Matière
Acier VG10 et 67 couches
Ce qu'est réellement l'acier VG10, à quoi servent les 67 couches de damas, et comment distinguer un argument technique d'un argument de vente.
Le VG10 est un acier inoxydable à haute teneur en carbone, mis au point pour la coutellerie. Sa composition tient en quelques chiffres : environ 1 pour cent de carbone, 15 pour cent de chrome, du molybdène, du vanadium et un peu de cobalt.
Chacun de ces éléments fait un travail précis. Le carbone permet la trempe et donc la dureté. Le chrome apporte l’inoxydabilité. Le vanadium forme des carbures très durs qui retiennent l’usure du fil. Le molybdène affine le grain.
Ce que la dureté veut dire
Le VG10 se trempe autour de 60-61 HRC. Un acier de coutellerie européenne courant tourne autour de 56.
Quatre points sur cette échelle paraissent peu ; ils changent deux choses. D’abord, le fil résiste plus longtemps à la déformation : un couteau reste coupant des mois là où un autre demande un fusil chaque semaine. Ensuite, l’acier accepte un angle plus ferme, 15 degrés par face au lieu de 20, ce qui rend l’entrée dans l’aliment plus nette.
En contrepartie, un acier dur est moins tolérant. Il ne pardonne pas l’os, le surgelé, le levier, ni la planche en verre.
À quoi servent vraiment les couches
Un couteau dit damassé n’est pas fait de 67 aciers différents. C’est un sandwich : un cœur en VG10, celui qui coupe, et de part et d’autre un empilement de couches d’acier plus souple, replié sur lui-même jusqu’à obtenir le nombre annonce.
Ces couches ne touchent pas le tranchant. Leur rôle est mécanique : elles entourent un cœur dur, donc cassant, d’un matériau qui encaisse. Une contrainte latérale se répartit dans le sandwich au lieu de fissurer le cœur.

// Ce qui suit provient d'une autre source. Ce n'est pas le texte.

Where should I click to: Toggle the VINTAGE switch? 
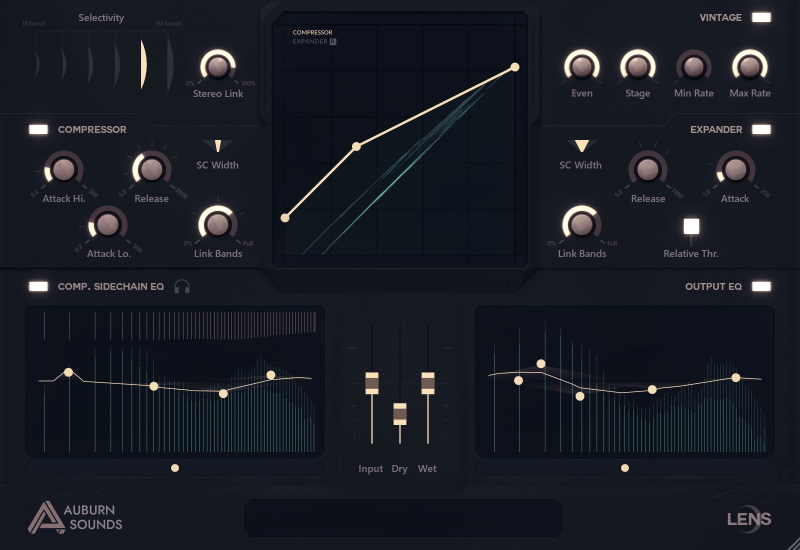tap(761, 17)
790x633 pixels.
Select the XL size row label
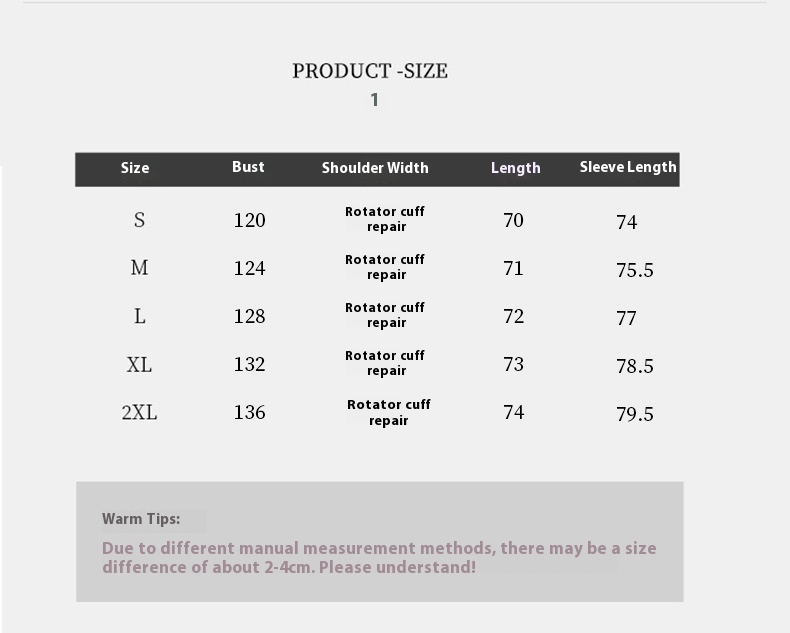(139, 364)
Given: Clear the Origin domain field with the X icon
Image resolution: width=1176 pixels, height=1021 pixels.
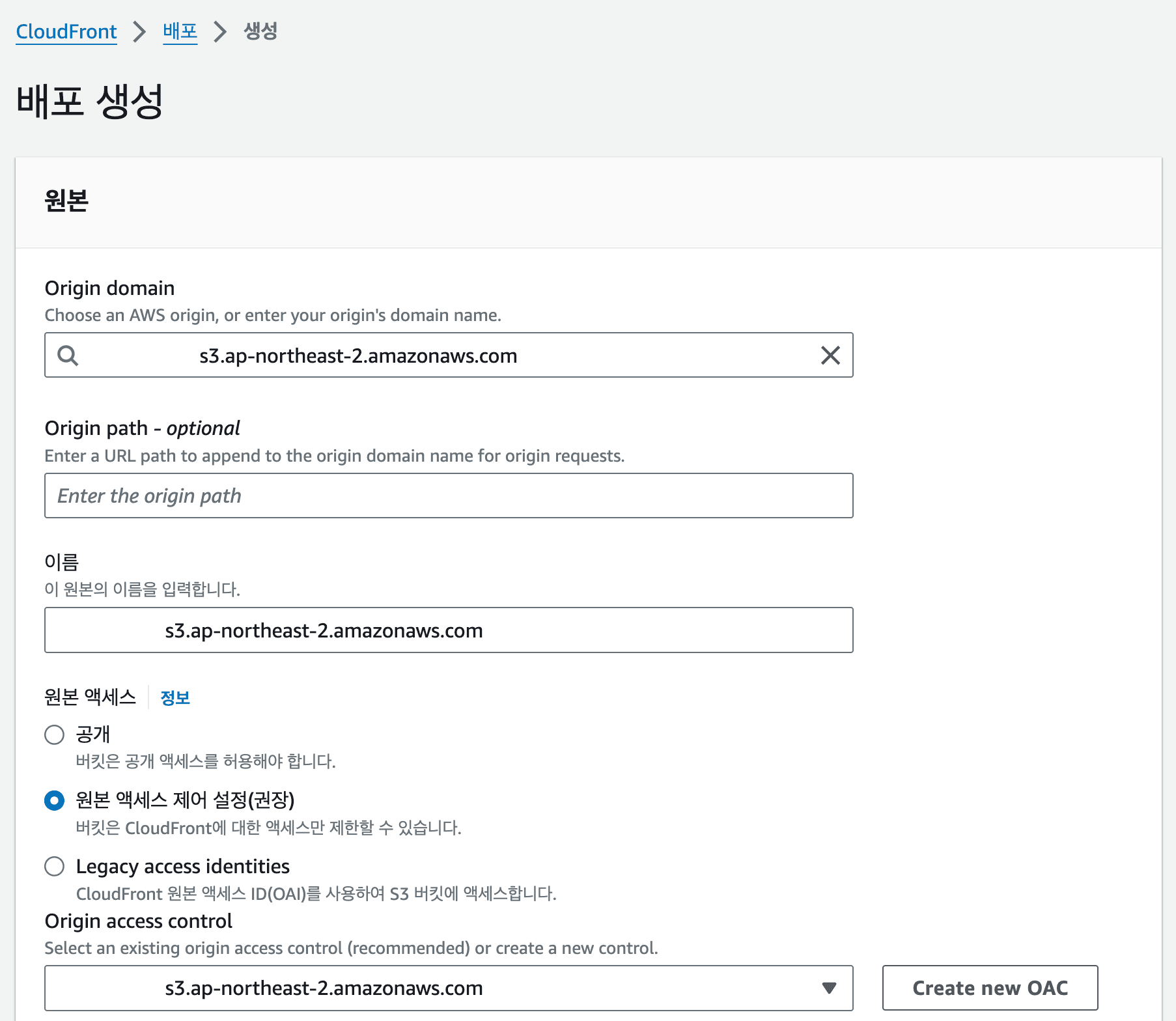Looking at the screenshot, I should click(x=830, y=356).
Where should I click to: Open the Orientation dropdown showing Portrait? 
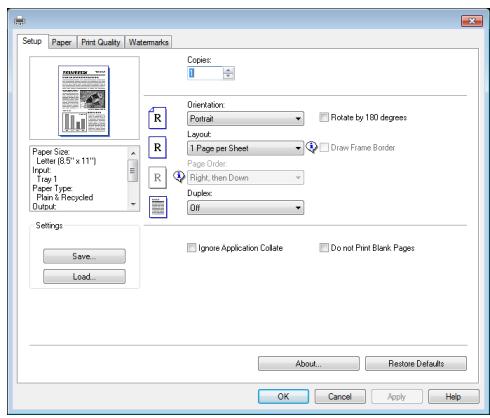[245, 119]
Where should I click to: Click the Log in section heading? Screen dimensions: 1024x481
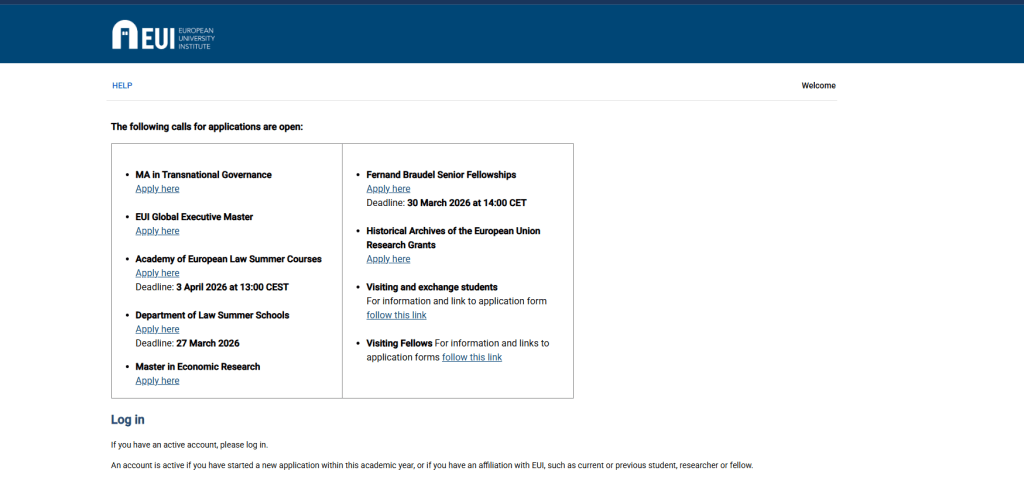(128, 420)
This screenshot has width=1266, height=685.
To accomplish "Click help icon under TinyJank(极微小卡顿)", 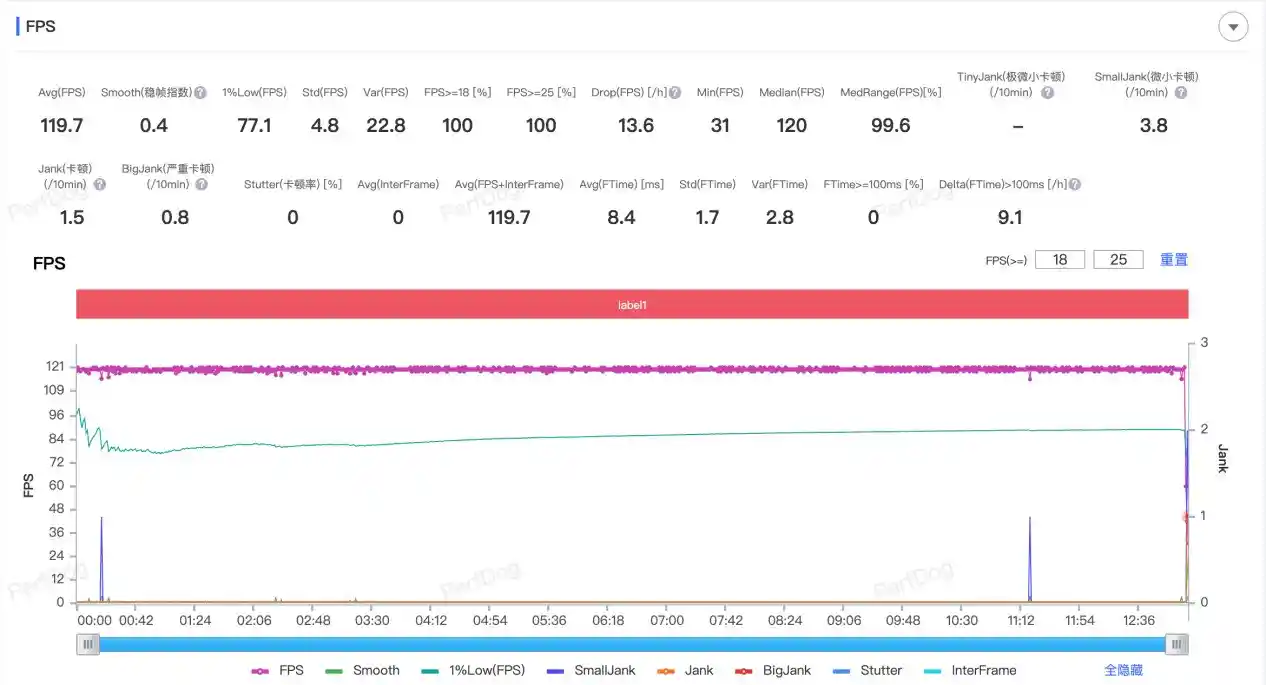I will (1047, 93).
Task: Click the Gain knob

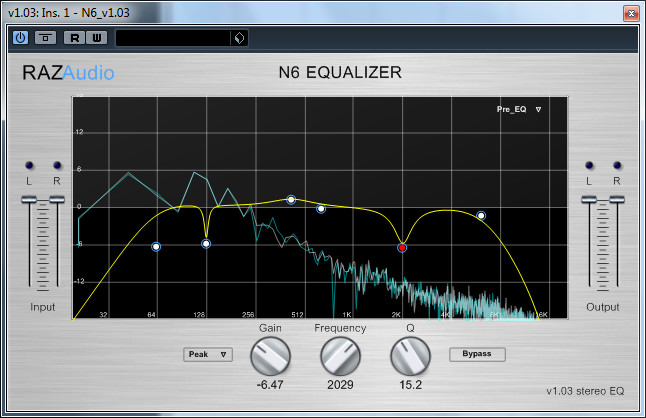Action: [x=270, y=356]
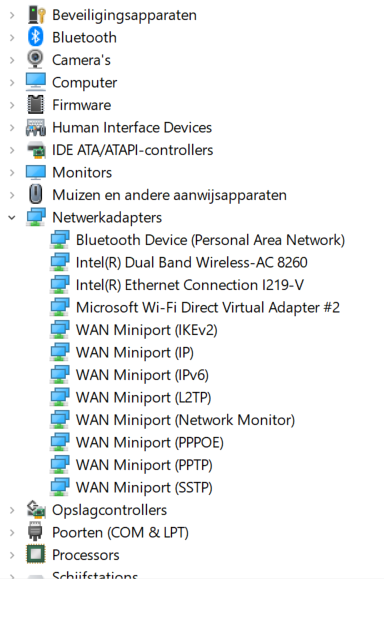The height and width of the screenshot is (623, 384).
Task: Click the Poorten (COM & LPT) port icon
Action: [x=36, y=532]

Le motif visible, lui, est un effet secondaire. Le polissage à l’acide attaque inégalement les différentes couches et révèle leur dessin. C’est joli, et c’est la signature honnête d’un assemblage réel.
Ou le marketing prend le relais
Trois formules à lire avec prudence, sur n’importe quel site :
Un nombre de couches présenté comme un gage de qualité. Au-delà d’une dizaine, la différence est esthétique.
Le mot damas employé seul. Il ne dit rien du cœur, qui est le seul acier qui coupe. La question à poser est toujours : quel acier au centre, et à quelle dureté ?
L’origine sous-entendue. Un acier de nuance japonaise peut être forgé partout. Les couteaux que nous vendons sont forgés en Chine, dans un atelier qui travaille cette nuance depuis plus de quinze ans, et nous l’écrivons sur chaque fiche.
Questions fréquentes
Le damas rend-il le couteau plus tranchant ?
Non. Le tranchant vient du cœur en VG10 et de l'affûtage. Les couches extérieures apportent de la souplesse de structure et un motif visible, pas du fil.
67 couches, est-ce mieux que 33 ?
Pas nécessairement. Au-delà d'une dizaine de couches, le gain mécanique devient marginal ; ce qui change, c'est le dessin du motif. Le chiffre est un repère de fabrication, pas un classement.
Le VG10 rouille-t-il ?
Il est inoxydable grâce à ses 15 pour cent de chrome. Il résiste à la corrosion en usage normal, mais un contact prolongé avec de l'eau salée ou un aliment acide peut le tacher.